[Raw data]

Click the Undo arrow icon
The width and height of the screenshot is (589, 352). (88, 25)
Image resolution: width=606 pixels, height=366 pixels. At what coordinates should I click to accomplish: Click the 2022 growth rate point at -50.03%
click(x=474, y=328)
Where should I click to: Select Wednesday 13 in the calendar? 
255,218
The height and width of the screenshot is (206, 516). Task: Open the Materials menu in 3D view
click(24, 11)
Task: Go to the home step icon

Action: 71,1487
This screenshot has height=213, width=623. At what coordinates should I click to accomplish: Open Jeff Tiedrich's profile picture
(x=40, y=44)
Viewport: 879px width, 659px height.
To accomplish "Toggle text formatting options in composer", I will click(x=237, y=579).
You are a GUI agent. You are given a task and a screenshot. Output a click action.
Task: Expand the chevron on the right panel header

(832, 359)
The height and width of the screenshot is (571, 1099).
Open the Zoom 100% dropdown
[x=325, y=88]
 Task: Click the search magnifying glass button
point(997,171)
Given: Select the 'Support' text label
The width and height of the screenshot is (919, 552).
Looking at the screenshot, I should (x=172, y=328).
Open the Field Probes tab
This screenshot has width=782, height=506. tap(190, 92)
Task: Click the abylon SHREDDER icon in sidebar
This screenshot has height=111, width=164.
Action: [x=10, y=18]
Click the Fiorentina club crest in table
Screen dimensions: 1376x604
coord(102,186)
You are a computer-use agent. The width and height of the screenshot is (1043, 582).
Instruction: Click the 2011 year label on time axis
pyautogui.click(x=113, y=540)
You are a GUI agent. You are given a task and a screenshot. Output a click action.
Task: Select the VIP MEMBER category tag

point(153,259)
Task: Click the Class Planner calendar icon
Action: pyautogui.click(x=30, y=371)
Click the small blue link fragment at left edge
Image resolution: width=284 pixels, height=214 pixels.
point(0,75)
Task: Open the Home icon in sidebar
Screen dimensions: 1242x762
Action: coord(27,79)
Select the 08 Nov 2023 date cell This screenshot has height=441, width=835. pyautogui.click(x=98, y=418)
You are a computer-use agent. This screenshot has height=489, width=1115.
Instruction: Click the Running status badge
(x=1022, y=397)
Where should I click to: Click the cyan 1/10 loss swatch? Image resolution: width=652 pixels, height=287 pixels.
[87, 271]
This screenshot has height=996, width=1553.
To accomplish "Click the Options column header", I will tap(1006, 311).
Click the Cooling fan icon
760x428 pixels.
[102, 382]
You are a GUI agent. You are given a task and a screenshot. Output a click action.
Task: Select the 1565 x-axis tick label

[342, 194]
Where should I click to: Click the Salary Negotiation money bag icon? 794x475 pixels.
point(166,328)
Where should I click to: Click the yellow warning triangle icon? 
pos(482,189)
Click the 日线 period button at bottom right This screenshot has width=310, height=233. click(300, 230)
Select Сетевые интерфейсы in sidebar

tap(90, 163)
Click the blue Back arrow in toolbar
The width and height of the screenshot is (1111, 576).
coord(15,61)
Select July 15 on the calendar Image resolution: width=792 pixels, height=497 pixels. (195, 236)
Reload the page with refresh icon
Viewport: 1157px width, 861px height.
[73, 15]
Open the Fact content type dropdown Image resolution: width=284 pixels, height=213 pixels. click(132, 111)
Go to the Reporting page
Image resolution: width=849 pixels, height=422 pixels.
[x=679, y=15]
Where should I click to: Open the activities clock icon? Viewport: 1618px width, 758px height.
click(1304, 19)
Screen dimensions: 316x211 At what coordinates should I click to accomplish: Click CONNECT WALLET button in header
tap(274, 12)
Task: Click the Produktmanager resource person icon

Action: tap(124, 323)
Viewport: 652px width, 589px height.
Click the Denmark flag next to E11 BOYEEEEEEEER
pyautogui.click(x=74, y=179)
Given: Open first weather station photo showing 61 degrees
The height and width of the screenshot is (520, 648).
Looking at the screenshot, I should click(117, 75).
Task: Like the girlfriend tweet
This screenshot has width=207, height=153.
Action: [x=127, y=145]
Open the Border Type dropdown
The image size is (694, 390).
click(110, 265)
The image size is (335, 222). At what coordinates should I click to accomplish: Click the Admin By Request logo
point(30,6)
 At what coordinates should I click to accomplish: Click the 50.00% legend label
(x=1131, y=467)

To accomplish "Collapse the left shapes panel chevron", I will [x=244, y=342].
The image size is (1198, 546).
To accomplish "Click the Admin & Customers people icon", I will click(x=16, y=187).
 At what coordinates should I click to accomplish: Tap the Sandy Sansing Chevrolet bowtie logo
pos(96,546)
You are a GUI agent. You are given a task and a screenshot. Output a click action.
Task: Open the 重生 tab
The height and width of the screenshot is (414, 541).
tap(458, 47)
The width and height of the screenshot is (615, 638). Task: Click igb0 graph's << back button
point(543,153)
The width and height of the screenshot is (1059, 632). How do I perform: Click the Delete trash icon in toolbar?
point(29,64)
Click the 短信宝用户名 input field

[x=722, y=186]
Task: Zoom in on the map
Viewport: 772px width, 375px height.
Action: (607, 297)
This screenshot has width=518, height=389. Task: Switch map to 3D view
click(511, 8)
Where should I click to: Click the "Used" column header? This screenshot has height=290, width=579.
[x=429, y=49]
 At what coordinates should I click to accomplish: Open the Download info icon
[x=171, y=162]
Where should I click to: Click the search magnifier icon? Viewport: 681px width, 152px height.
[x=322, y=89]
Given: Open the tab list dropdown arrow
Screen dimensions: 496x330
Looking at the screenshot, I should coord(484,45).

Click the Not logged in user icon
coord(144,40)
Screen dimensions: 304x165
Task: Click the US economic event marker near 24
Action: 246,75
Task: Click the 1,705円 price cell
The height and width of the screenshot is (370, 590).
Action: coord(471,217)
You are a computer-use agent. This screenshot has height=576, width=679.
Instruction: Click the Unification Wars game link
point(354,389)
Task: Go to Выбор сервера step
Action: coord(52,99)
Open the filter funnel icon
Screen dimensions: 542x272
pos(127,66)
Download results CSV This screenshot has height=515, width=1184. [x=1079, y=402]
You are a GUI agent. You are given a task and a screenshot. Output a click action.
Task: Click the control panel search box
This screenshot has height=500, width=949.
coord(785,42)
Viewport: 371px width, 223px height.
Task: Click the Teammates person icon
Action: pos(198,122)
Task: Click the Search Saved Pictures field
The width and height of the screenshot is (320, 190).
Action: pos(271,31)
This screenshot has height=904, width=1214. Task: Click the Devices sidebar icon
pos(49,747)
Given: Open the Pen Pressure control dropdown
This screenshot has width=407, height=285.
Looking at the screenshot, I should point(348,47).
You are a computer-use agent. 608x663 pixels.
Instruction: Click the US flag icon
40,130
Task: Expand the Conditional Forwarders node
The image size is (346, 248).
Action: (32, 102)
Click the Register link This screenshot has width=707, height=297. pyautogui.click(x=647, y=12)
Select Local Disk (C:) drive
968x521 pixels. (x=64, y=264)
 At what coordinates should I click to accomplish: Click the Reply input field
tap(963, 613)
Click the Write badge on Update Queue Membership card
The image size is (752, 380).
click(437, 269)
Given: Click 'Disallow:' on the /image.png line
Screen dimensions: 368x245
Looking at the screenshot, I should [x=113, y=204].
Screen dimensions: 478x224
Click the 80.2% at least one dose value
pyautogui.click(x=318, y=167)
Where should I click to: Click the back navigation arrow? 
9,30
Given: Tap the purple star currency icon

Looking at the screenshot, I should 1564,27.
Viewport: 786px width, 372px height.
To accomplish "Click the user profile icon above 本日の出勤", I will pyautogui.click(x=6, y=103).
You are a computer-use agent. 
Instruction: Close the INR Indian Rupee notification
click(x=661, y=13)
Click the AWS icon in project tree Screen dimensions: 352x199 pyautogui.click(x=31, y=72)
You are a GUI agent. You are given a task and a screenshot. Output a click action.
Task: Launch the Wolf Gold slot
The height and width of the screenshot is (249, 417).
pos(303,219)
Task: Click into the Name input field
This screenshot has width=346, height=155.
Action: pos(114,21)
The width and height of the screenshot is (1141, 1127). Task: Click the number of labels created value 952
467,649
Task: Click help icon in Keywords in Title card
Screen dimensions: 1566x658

[/Raw data]

What you should do:
Pull out every line holding "text" from the records above, and copy it.

Finished task:
To accomplish "Toggle text formatting options in composer", I will click(x=237, y=579).
Given: Select the 'Support' text label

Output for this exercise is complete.